PROBLEMS AND TASKS ::
#1 List every sentence in the post about venting in 17 Discord servers that ends with a question mark.
#2 Copy the post about venting in 17 Discord servers word for word, between "17 discord servers and" and "my username, man.", inclusive.

PASSAGE ::
****************************************
17 discord servers and one emotional breakdown
i vented in 17 servers and they made a group chat about my feelings which is both horrifying and beautiful actually
so there i was having an off day. y'know those days where every little thing feels like a lot? yeah, one of those. and instead of doing the grown-up thing and dealing with it, i did what i do best: i posted a lot on 17 discord servers.
it was... cathartic? maybe. it was definitely impulsive. i didn't check what i was saying. i was just there. passionately there. and then two hours later, all 17 servers i'm on decide to have a group chat about it. a group chat. about MY EMOTIONS. collectively agreeing that i need "help." they used my username. my username, man.
how did we get here?? one second i'm venting about the price of bread and the next second i'm in a memed-up group chat with people i met in a minecraft server in 2015. nobody stopped me. nobody said "hey maybe don't share that part of your soul with strangers."
the thing is, i don't regret it. well, i do a little. but also, sometimes you've just gotta upload your feelings to a bunch of strangers and let them sort it out. that's community. that's human connection. or whatever. the line between those two is real fuzzy and that's the point.
****************************************
DATASET EXCERPT ::
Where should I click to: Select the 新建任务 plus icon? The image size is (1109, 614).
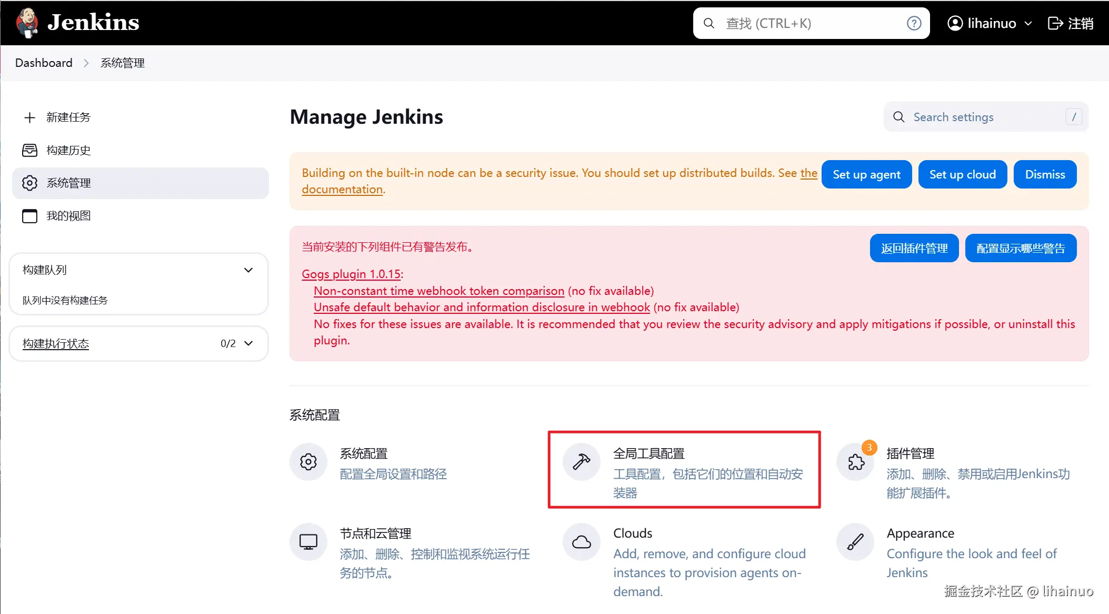click(x=29, y=117)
****************************************
SOLVED TASKS ::
#1
- y'know those days where every little thing feels like a lot?
- it was... cathartic?
- how did we get here??

#2
17 discord servers and one emotional breakdown
i vented in 17 servers and they made a group chat about my feelings which is both horrifying and beautiful actually
so there i was having an off day. y'know those days where every little thing feels like a lot? yeah, one of those. and instead of doing the grown-up thing and dealing with it, i did what i do best: i posted a lot on 17 discord servers.
it was... cathartic? maybe. it was definitely impulsive. i didn't check what i was saying. i was just there. passionately there. and then two hours later, all 17 servers i'm on decide to have a group chat about it. a group chat. about MY EMOTIONS. collectively agreeing that i need "help." they used my username. my username, man.